Problem statement — List each line of the data in which the string "cell" appears.

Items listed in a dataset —
____________________

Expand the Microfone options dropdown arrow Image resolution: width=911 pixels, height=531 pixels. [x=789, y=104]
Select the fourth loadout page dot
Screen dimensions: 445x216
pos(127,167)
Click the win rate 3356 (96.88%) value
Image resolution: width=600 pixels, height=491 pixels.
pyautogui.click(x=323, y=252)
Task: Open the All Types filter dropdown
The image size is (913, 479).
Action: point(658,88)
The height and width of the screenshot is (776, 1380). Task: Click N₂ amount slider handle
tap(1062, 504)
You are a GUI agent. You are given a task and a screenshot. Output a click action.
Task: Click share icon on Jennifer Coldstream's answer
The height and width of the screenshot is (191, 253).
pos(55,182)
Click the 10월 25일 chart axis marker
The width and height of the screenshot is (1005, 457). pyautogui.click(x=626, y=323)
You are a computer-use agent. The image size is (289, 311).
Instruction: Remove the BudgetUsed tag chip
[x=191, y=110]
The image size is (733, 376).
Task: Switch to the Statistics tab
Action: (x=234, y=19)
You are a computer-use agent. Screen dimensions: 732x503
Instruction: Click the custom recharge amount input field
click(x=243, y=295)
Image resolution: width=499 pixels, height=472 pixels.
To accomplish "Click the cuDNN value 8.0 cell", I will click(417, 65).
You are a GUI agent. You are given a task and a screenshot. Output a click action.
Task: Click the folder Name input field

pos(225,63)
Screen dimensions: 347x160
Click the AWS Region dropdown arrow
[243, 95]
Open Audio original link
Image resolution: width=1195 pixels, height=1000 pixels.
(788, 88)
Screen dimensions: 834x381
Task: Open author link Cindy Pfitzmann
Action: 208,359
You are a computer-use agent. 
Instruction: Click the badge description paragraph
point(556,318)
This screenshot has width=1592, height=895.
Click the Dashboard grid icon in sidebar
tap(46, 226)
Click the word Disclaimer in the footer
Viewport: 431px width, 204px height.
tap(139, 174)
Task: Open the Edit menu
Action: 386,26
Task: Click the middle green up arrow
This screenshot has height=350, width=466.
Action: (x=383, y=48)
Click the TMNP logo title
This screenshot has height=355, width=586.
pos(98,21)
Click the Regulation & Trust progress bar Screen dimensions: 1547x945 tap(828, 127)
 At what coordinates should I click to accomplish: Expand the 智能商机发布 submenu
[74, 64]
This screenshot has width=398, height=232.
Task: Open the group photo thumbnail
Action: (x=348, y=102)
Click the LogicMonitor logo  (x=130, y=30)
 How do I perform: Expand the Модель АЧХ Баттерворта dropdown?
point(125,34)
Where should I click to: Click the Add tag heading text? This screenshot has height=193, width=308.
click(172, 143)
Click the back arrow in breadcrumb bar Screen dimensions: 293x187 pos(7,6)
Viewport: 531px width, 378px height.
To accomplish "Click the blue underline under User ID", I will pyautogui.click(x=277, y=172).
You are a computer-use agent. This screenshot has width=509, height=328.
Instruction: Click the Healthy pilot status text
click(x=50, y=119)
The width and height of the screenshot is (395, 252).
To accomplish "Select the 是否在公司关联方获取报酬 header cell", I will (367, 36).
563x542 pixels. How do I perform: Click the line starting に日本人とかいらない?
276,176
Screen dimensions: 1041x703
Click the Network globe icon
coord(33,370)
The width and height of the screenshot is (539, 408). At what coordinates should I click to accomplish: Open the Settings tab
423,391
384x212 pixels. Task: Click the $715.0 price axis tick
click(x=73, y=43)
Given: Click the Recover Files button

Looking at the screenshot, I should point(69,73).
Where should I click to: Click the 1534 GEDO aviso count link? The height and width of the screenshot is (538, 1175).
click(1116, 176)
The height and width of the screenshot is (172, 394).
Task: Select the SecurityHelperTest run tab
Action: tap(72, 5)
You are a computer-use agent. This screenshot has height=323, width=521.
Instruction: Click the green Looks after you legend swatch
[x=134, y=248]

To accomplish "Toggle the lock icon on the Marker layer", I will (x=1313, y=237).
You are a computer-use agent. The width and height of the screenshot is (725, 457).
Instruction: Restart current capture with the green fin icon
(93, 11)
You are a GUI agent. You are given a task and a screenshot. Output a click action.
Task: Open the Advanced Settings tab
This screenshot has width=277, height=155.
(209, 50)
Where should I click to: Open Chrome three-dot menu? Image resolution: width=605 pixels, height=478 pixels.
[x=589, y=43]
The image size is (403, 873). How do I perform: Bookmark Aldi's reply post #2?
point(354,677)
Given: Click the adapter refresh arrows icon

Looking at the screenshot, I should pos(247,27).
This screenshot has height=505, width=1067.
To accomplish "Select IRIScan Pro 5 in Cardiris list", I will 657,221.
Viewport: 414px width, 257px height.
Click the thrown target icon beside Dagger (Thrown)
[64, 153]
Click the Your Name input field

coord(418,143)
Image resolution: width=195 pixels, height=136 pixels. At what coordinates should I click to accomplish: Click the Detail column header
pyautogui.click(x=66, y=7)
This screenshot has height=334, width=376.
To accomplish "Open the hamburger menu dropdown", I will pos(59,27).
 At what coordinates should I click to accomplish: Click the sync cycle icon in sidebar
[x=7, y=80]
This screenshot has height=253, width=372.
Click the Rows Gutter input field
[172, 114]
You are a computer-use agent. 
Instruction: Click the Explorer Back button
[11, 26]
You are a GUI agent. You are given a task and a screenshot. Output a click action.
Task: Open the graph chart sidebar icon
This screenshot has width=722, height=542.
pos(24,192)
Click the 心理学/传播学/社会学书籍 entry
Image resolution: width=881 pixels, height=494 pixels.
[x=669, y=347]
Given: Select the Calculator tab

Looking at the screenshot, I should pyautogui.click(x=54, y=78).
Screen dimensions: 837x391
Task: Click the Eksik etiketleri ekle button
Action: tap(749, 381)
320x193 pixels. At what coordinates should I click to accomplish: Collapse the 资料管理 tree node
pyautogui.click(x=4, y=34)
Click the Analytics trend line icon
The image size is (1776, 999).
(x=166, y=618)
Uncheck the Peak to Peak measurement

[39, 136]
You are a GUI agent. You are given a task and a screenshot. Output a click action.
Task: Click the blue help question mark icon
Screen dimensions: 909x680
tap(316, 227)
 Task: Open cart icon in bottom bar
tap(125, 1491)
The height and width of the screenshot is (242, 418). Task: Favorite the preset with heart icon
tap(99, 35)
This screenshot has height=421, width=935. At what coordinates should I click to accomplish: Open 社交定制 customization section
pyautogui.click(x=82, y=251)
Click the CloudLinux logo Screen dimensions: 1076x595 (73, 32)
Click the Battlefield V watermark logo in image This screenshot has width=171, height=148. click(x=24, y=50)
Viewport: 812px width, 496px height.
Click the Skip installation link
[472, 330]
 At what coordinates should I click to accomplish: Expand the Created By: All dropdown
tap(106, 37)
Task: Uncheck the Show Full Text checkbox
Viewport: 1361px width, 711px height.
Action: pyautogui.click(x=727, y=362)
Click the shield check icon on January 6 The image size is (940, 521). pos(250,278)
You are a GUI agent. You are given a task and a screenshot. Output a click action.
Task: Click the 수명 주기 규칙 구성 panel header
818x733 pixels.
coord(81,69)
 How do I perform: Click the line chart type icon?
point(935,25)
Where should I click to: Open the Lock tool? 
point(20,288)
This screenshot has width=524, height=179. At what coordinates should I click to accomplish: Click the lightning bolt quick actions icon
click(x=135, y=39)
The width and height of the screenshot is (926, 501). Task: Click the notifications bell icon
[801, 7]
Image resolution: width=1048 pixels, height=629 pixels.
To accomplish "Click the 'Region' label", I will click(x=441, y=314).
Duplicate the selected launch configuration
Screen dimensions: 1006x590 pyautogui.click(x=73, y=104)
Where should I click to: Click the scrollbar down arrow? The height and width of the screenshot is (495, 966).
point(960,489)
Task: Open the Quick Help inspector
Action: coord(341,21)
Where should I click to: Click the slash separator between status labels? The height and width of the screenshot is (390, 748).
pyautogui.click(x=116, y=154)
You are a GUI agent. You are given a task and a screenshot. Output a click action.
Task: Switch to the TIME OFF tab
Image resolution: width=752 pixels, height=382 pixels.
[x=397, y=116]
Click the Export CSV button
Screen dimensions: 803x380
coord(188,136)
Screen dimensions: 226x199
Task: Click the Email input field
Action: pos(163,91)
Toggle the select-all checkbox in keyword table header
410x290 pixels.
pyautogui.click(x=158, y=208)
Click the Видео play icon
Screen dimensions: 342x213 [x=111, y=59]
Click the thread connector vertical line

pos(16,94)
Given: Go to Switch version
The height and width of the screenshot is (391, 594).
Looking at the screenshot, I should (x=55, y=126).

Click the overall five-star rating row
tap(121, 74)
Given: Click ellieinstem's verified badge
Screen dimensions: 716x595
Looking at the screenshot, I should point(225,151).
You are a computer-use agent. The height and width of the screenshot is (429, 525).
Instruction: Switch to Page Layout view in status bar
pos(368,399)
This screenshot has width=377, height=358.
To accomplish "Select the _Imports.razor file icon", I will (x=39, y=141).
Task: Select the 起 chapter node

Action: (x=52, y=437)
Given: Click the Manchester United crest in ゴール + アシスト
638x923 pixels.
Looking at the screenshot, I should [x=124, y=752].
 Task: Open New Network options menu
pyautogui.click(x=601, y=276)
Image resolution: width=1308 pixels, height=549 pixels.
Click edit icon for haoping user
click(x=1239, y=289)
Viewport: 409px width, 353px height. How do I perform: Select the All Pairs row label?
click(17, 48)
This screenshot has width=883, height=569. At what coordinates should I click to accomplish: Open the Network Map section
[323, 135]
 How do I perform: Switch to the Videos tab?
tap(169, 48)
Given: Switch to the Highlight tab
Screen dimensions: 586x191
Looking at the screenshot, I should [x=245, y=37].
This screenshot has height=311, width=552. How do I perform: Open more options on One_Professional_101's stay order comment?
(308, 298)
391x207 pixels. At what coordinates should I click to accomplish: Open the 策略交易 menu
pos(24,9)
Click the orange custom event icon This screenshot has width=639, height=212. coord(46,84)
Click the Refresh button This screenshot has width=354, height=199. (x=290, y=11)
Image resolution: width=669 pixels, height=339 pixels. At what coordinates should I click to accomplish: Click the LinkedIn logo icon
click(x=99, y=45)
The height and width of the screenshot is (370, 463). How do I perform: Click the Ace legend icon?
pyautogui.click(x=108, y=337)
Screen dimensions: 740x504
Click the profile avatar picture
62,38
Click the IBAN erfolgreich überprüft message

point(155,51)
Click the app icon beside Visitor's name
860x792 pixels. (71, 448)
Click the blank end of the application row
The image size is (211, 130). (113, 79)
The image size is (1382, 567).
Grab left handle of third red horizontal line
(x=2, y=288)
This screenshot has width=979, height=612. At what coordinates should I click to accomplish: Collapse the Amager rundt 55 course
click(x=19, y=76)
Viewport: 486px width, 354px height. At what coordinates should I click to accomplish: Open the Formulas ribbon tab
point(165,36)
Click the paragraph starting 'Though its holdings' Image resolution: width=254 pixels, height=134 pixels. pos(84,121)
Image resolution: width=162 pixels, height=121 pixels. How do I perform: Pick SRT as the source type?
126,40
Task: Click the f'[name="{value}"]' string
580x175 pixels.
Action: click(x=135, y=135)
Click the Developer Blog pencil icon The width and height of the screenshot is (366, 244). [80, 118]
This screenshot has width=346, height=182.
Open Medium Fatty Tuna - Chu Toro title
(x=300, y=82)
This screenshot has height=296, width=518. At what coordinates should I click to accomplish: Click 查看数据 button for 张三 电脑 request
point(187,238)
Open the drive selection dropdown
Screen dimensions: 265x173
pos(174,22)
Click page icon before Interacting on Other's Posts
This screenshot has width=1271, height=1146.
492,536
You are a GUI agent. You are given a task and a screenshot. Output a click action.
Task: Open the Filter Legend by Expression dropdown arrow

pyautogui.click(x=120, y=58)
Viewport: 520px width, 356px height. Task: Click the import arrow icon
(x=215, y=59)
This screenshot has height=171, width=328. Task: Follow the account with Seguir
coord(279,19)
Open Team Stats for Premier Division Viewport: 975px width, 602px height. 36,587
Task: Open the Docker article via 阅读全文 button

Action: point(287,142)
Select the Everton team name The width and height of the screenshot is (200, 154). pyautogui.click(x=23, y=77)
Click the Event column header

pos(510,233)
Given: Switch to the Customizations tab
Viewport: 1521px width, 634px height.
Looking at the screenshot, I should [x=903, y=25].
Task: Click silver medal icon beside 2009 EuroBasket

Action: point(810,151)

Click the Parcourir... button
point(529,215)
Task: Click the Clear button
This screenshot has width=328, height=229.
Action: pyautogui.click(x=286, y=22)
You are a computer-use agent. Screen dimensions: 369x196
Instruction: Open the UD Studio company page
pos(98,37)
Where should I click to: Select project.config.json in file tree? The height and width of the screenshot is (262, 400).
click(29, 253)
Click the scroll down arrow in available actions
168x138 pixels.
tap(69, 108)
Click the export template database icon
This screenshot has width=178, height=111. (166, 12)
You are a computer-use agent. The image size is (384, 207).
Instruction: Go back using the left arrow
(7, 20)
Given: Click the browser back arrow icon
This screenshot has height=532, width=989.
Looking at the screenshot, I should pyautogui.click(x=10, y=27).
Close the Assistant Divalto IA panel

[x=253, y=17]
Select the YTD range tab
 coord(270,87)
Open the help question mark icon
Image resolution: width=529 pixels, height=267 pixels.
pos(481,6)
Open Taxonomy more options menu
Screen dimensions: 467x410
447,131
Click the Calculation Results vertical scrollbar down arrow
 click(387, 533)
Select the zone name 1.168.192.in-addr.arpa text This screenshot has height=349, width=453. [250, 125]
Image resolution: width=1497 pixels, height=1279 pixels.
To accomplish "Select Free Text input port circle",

____________________

Result for this exercise —
To accomplish "Click the cuDNN value 8.0 cell", I will click(417, 65).
To accomplish "Select the 是否在公司关联方获取报酬 header cell", I will (367, 36).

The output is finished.